══ Page ══
Traditional UNIX®️ options for help are -? and -h. --long-options are a horrid GNU-ism and shunned by clean UNIX®️ compliant programs, because such programs come with detailed, professionally written manual pages which contain extensive SYNOPSIS and EXAMPLES sections.

Implementing --long-options makes the poor users type much more, hurting ergonomy and the users' long-term productivity and efficiency.


I think long human-readable options are very nice when invoking a command in a script.

A (hypothetical) script can invoke rsync like this:

  rsync -Oogx
but long options makes things more readable:

  rsync \
    --omit-dir-times \
    --owner \
    --group \
    --one-file-system
It also helps when you're wondering if '-d' means debug or directory.

(although yes, it can allow options to be added to a program ad-nauseum)


-? - what are you smoking? :)

That is a glob in most shells, try putting a file named "-a" in your current directory and see what happens...

The proper way to write it would be -\?


It goes without saying that it has to be escaped in most shells, but that is the traditional option for help on UNIX®️. You would be well advised to educate yourself on the history of UNIX®️ before coming up with "what are you smoking?"


I see nothing wrong with extensive SYNOPSIS and EXAMPLES sections for programs using --long-options.
═══
══ Provided material ══
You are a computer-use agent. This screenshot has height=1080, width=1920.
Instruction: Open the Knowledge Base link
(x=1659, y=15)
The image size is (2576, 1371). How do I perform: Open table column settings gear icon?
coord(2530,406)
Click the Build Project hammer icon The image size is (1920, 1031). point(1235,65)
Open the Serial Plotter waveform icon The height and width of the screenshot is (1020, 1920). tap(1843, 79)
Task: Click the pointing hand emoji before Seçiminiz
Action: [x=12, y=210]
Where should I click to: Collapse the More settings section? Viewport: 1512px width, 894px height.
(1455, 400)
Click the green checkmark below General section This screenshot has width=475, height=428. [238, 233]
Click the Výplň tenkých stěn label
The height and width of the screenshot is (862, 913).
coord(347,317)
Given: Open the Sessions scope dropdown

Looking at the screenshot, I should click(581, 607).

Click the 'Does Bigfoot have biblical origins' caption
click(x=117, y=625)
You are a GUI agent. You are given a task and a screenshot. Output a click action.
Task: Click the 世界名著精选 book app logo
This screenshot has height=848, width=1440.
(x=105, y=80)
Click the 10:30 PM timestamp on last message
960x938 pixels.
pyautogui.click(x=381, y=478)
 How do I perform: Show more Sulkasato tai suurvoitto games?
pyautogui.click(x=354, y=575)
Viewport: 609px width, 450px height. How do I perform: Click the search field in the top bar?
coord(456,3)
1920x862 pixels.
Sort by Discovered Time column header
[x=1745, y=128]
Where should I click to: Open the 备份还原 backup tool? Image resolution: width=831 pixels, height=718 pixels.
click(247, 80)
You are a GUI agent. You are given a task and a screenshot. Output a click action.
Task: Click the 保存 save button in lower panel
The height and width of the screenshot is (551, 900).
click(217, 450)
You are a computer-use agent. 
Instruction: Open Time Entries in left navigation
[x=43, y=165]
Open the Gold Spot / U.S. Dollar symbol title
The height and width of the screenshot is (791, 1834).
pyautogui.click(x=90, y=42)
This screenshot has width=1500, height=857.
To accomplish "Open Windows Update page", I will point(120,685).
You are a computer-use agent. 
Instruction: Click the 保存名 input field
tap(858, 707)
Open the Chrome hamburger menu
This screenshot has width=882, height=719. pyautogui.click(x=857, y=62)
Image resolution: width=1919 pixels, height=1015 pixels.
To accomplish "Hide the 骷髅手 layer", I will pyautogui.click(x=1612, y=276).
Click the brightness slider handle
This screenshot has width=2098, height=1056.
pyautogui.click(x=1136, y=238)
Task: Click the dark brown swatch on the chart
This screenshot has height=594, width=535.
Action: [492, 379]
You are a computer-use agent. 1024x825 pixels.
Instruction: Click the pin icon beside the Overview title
═══
### Tasks to complete
A) Answer these questions from the thread on command-line options, each on its own line:
(i) Which two options does it call the traditional UNIX help options?
(ii) Which short-option string does the rsync example rewrite with long options?
(iii) What form does it give as the proper way to write the question-mark help option?
B) Using the reason given in the thread on command-line options, explain in one to three sentences why -? causes trouble when typed in most shells.
C) Go on with the thread on command-line options, starting after its last post.

### Answer set
A)
(i) -? and -h
(ii) -Oogx
(iii) -\?

B) In most shells, -? is a glob. If the current directory holds a file named "-a", that file will interfere, so the option has to be escaped as -\?.

C)
The fish shell extracts completion information from man pages, so that the user does not have to type so much and they get useful output, pulled from the manpage, no less.


I write a lot of commandline utilities and scripts for automating tasks. I find environment variables much simpler to provide and accept key/value pairs than using arguments. Env vars don't depend on order; if present, they always have a value (even if it's the empty string); they're also inherited by subprocesses, which is usually a bonus too (especially compared to passing values to sub-commands via arguments, e.g. when optional arguments may or may not have been given).

Using arguments for key/value pairs allows invalid states, where the key is given but not the value. It can also cause subsequent, semantically distinct, options to get swallowed up in place of the missing value. They also force us to depend on the order of arguments (i.e. since values must follow immediately after their keys), despite it being otherwise irrelevant (at least, if we've split on '--'). I also see no point in concatenating options: it introduces redundant choices, which imposes a slight mental burden that we're better off without.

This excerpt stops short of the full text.